TROIS PROPOSITIONS CONCRETES POUR FAIRE AVANCER LES NEGOCIATIONS


Rédigé le Dimanche 15 Février 2009 à 05:23 |

Après plus d'une semaine de grève générale, la liste précise des revendications du collectif du 5 février n'est pas connue de la majorité des martiniquais qui soutiennent le mouvement.Dans ce contexte, voici trois propositions qui ne nécessitent pas de financements publics mais seulement une vraie volonté politique et qui pourrait avoir un effet bénéfique durable sur le pouvoir d'achat.

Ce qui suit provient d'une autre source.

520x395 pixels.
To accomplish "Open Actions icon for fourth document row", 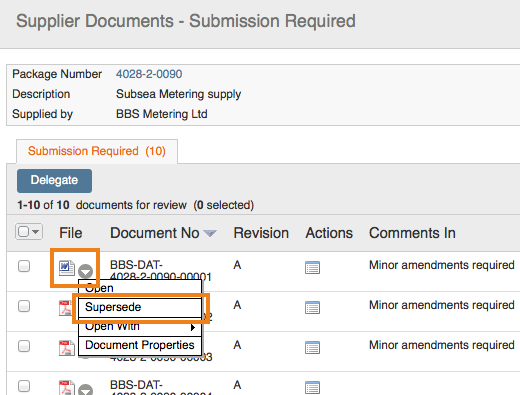I will click(312, 388).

Après plus d'une semaine de grève générale, la liste précise des revendications du collectif du 5 février n'est pas connue de la majorité des martiniquais qui soutiennent le mouvement.

L'accord de principe sur la réduction de 20% sur une centaine d'articles de première nécessité, non définit à ce jour, n'est qu'une réponse très partielle et sans doute très provisoire au problème de fond du pouvoir d'achat.

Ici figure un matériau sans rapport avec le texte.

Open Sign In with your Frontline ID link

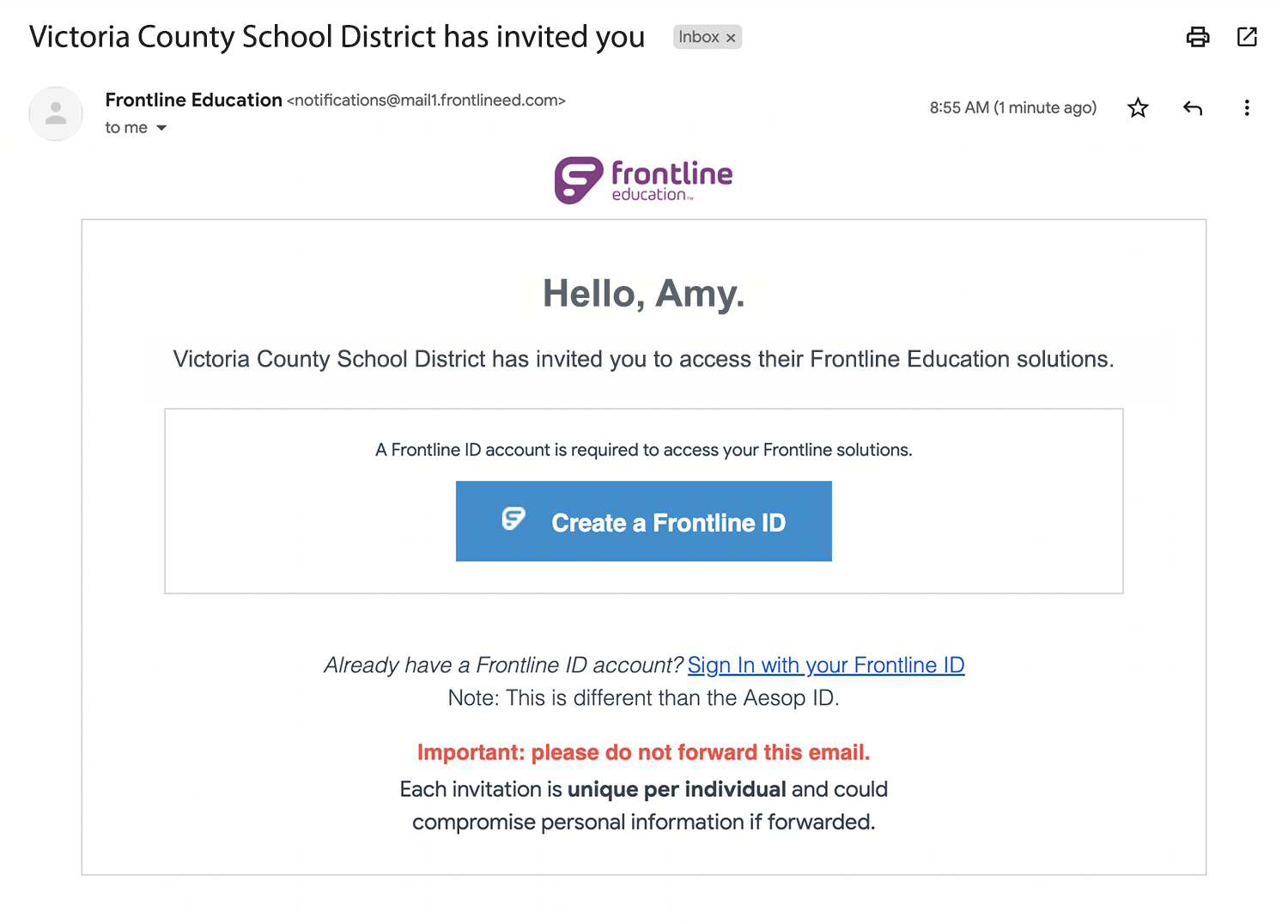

Enfin, le désengagement de l'Etat sur la question de l'augmentation des salaires et la faible marge de manoeuvre des collectivités locales et de certaines entreprises fragiles, laissent présager de réelles difficultés pour la suite des négociations.

Dans ce contexte, voici trois propositions qui ne nécessitent pas de financements publics mais seulement une vraie volonté politique et qui pourrait avoir un effet bénéfique durable sur le pouvoir d'achat.



1.Exiger un double affichage. Pour répondre simplement au besoin de transparence réclamé par tous les acteurs de la négociation. Il peut être décidé de rendre obligatoire le double affichage des prix dans les grandes surfaces. Le prix en France et le prix en Martinique, dans une même enseigne, pour les produits importés, le prix d'achat au producteur et le prix de vente pour les produits locaux. Il appartiendra au consommateur d'accepter ou non d'acheter les produits sur lesquels les écarts sont manifestement excessifs.
2. Augmenter l'octroi de mer sur les produits de « dernière nécessité ». Pour compenser la baisse de l'octroi de mer sur les produits de première nécessité et éviter de dégrader les finances des communes, il semble logique d'augmenter l'octroi de mer sur les produits non indispensables, comme la hifi, les écrans plasmas, les voitures de plus de 100 ch. DIN et notamment les 4x4. La encore, il s'agit d'une mesure simple qui renvoi à la responsabilité du consommateur martiniquais, mais aussi à la solidarité entre « sa ki ni » et « sa ki pa ni ».
3.Redistribuer aux salariés 1/3 des bénéfices. Au lieu d'imposer une augmentation de salaire de 300 ? à toutes les entreprises, au risque de couler les plus fragiles, il semble plus juste de demander à celles qui réalisent des bénéfices d'en redistribuer 1/3 à leurs salariés en privilégiant les bas salaires. JEGO devrait être d'accord car l'idée vient de SARKOSY.